The first FWGNA project was the “digitization” of museum collections. The year was 1999, and at the dawn of the worldwide web, only two national collections of freshwater gastropods were searchable online: those of the Academy of Natural Sciences of Philadelphia (ANSP) and the Florida State Museum (FLMNH). So the first NSF proposal a committee of nine of us wrote – Phase I of three projected phases – was to unify the freshwater gastropod holdings of 21 North American museums into a single, online database of approximately 200,000 records. A Phase II field survey and a Phase III monographic review were set to follow .
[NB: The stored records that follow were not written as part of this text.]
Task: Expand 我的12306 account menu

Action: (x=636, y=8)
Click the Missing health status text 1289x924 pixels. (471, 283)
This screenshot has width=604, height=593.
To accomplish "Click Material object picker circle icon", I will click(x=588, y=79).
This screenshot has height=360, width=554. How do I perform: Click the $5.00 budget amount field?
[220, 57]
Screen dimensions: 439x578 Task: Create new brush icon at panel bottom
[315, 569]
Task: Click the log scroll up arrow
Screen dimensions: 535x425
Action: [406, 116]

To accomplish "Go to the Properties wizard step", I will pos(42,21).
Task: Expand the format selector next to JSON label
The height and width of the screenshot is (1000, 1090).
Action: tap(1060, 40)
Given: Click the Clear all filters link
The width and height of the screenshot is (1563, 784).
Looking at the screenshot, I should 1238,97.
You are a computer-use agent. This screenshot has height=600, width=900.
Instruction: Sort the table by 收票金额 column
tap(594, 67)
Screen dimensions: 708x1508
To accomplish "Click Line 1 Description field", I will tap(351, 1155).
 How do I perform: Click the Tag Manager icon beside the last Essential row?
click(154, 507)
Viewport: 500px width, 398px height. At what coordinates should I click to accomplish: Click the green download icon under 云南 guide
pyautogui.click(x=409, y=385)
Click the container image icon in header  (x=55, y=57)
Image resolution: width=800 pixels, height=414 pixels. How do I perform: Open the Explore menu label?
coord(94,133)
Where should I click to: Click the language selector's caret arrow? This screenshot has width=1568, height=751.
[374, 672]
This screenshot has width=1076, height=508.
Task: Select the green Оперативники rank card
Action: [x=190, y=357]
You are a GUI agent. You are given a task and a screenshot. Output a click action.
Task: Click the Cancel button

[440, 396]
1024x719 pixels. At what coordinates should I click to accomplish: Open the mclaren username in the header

That proposal was not funded. But progress in the national museums continued, difficult though it was for me to understand at the time. I revisited the subject of the online availability of freshwater gastropod collections ten years later, in April of 2009 . And at that point, the number of national or regional mollusk collections searchable online had grown to ten. To quote myself directly: “I’m impressed!”
Which of those ten might be the most useful for the FWGNA Project? Research suggests that the world is inhabited by mollusks that are not freshwater snails. And although Class = Gastropoda is a common search criterion in almost all malacological databases, Habitat or Environment = freshwater is surprisingly rare. So my first idea was to compare the freshwater gastropod fractions of the ten museums by searching for “Family = Physidae.” But as of 2009, several important museum databases were not even effectively searchable by family. So as a crude estimate of the freshwater gastropod holdings of the ten databases available online as of 2009, I executed a simple search for “Campeloma.”
My results, published on this blog 15Apr2009, showed the University of Michigan Museum of Zoology (UMMZ) in the lead at Campeloma = 2,456 records, followed by the FLMNH Campeloma = 1,414, then ANSP = 890, and Harvard’s Museum of Comparative Zoology (MCZ) = 488.
Brand new, as of 2009, was the Global Biodiversity Information Facility (GBIF), hosted at Copenhagen . Many of our colleagues felt as though the GBIF was the wave of the future. And quite a few prominent North American museums were cooperating, including the USNM, ANSP, and FLMNH. My query of the GBIF database (executed 26May09) returned Campeloma = 3,210.
So another ten years have passed. And as impressive as C = 3,210 most certainly is, how does that statistic compare with the online freshwater gastropod records retrievable today? Spoiler alert! C = 11,874.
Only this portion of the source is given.